YOUR ASSIGNMENT => Leaving out all pictures, give again each line exactly, from the start of the listing through the line that contains "Given: Click the Save test plan floppy icon".

DATA TO USE =>

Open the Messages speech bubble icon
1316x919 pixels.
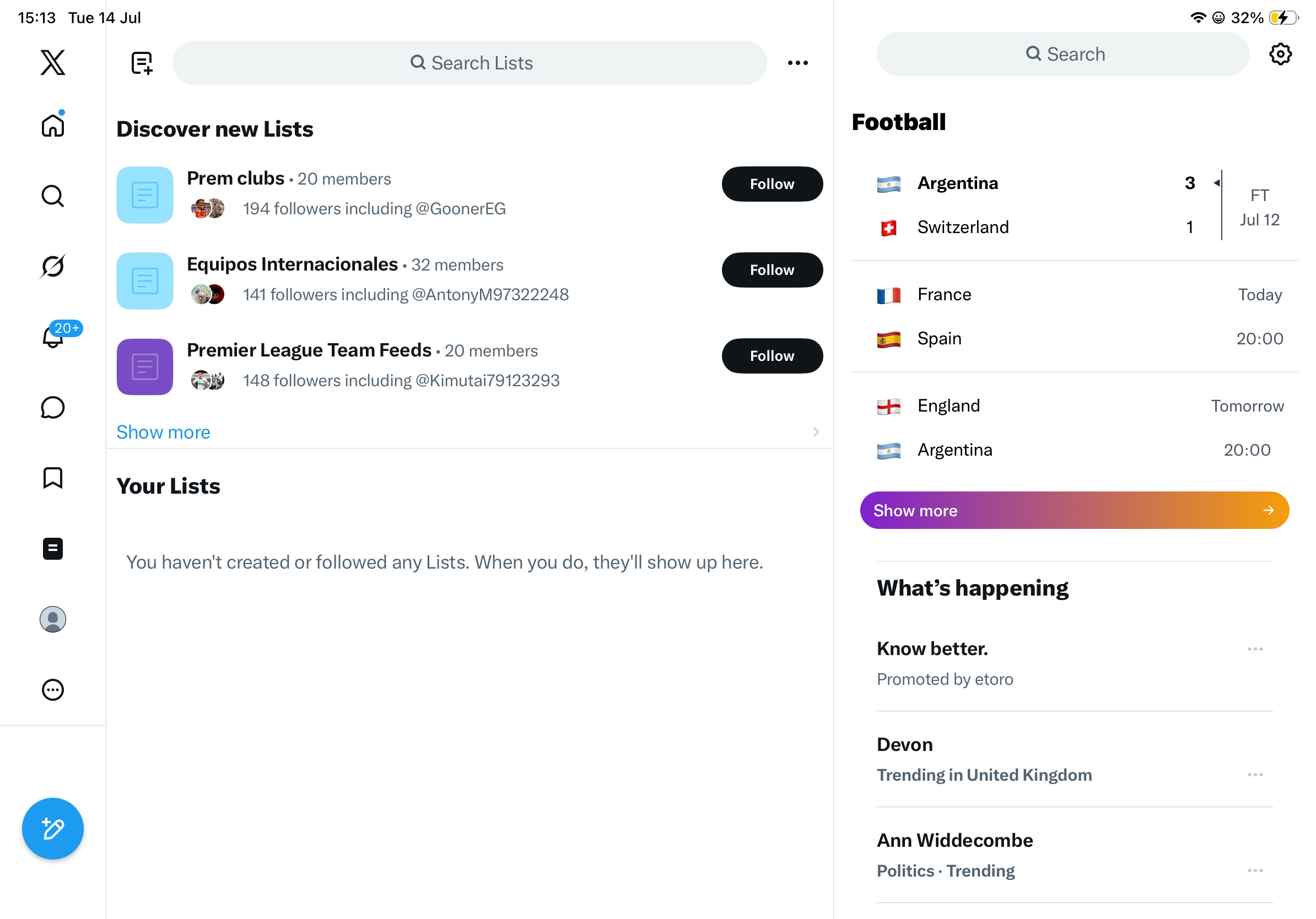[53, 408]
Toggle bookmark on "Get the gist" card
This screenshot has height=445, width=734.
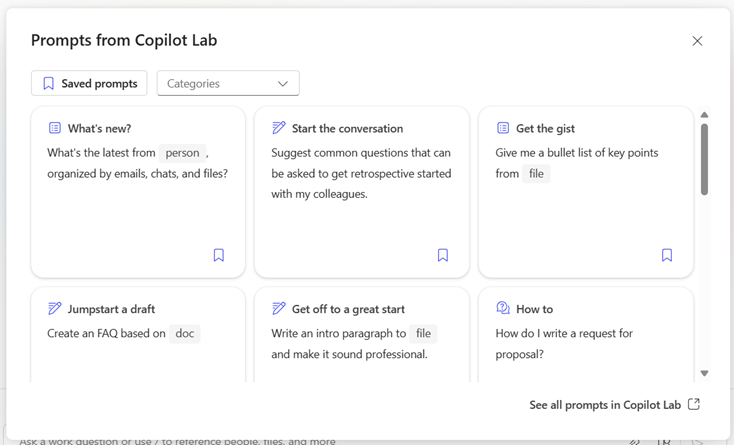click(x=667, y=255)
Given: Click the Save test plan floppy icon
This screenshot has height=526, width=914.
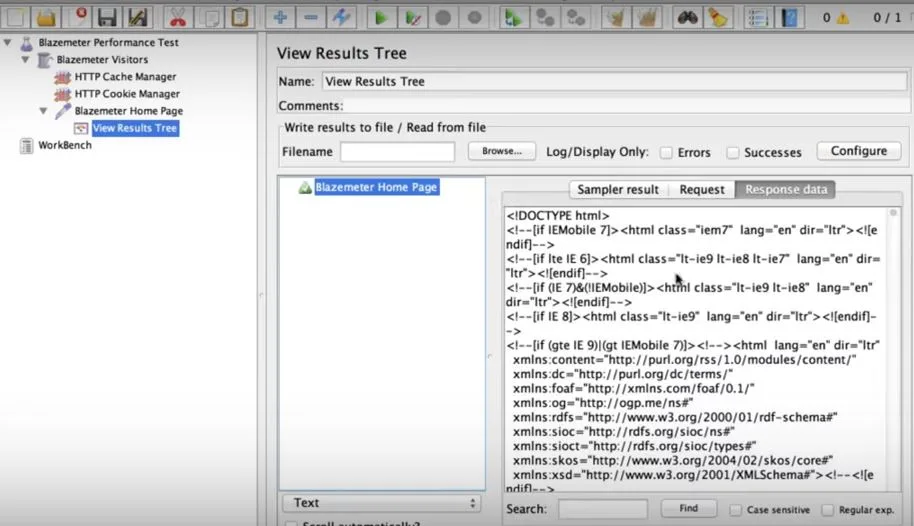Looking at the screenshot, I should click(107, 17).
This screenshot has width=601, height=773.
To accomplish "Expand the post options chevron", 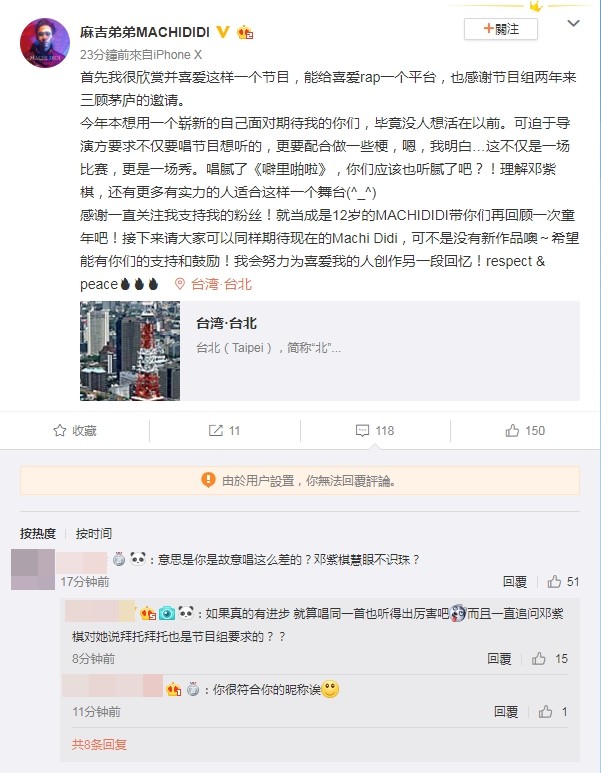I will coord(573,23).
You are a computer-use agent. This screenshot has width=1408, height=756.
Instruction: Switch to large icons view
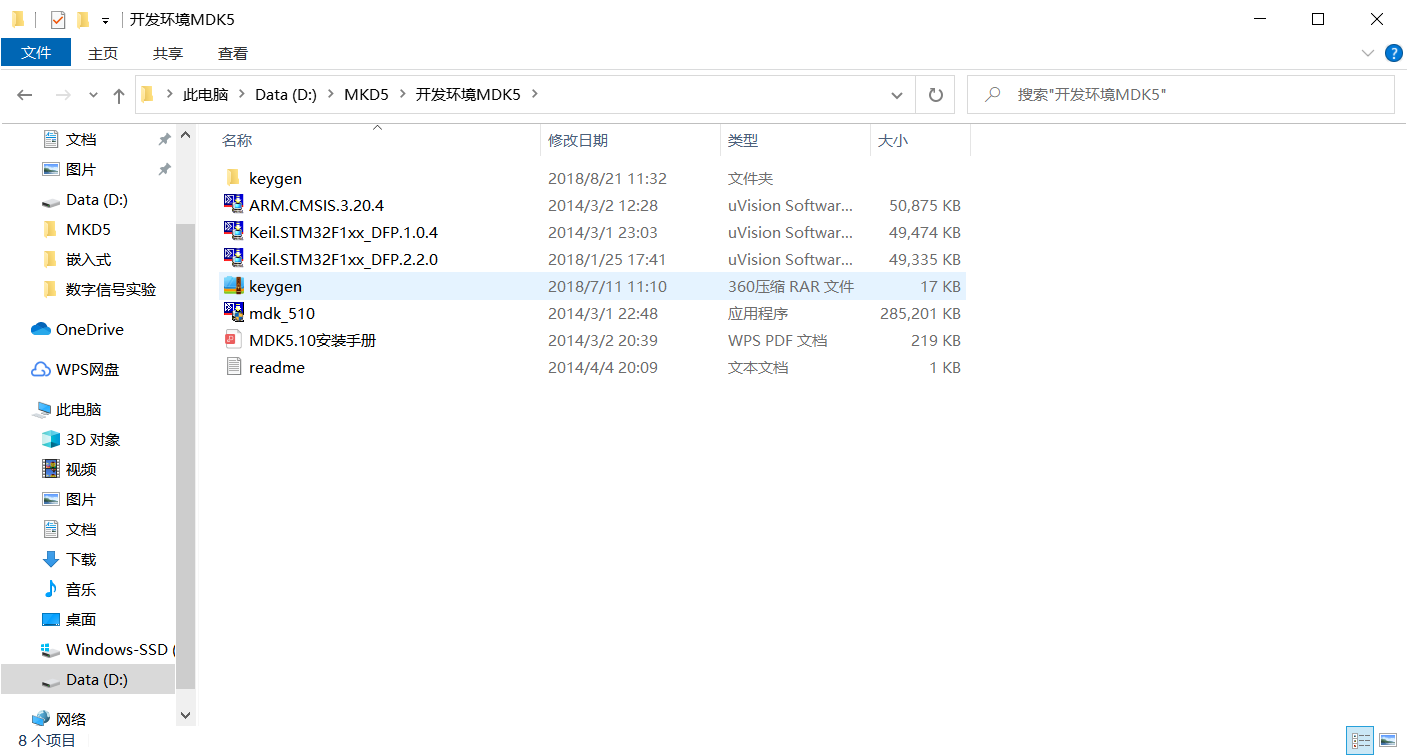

EXPECTED ANSWER =>
Open the Messages speech bubble icon
1316x919 pixels.
[53, 408]
Toggle bookmark on "Get the gist" card
This screenshot has height=445, width=734.
click(x=667, y=255)
Given: Click the Save test plan floppy icon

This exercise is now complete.